Approximately 8,000 Stinson airplanes were manufactured. About 300 of them are still in use.

Fretz’s friend, Margaret “Cookie” Cook, was the test pilot who flew every plane as it came off the line.

After work, Fretz attended business college to further her education and took secretarial work and dictation.

Raymond worked in purchasing for Ford Motor Company and Rose became an elementary school secretary.

One of Rose’s fond memories is a time when she and her friend skipped school—with their mothers’ permission—to see a movie in downtown Detroit. They’d heard about a guy who sang while the reels were being changed; he was supposed to be pretty good.
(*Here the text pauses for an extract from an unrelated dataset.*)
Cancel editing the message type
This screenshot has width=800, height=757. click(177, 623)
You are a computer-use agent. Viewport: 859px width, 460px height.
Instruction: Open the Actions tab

“He was a skinny runt,” she said.

His name was Frank Sinatra.

Fretz also became a pinup girl after her friend sent her photo to the Detroit Times. She appeared in a bathing suit in the newspaper.

Fretz and her husband Raymond lived on the same street in Detroit, but at the time, they didn’t know each other. They later started dating and were eventually married.

Raymond, Rose and their two sons began coming to the Curtis area each summer during the time the Mackinac Bridge was being constructed, visiting Birch Shores Resort near Curtis. The first couple of trips were taken on the ferry until the completion of the bridge. Rose’s sons kept bugging their parents to move to the U.P., and they did after they retired.

Her 100th birthday will be celebrated with family later this month.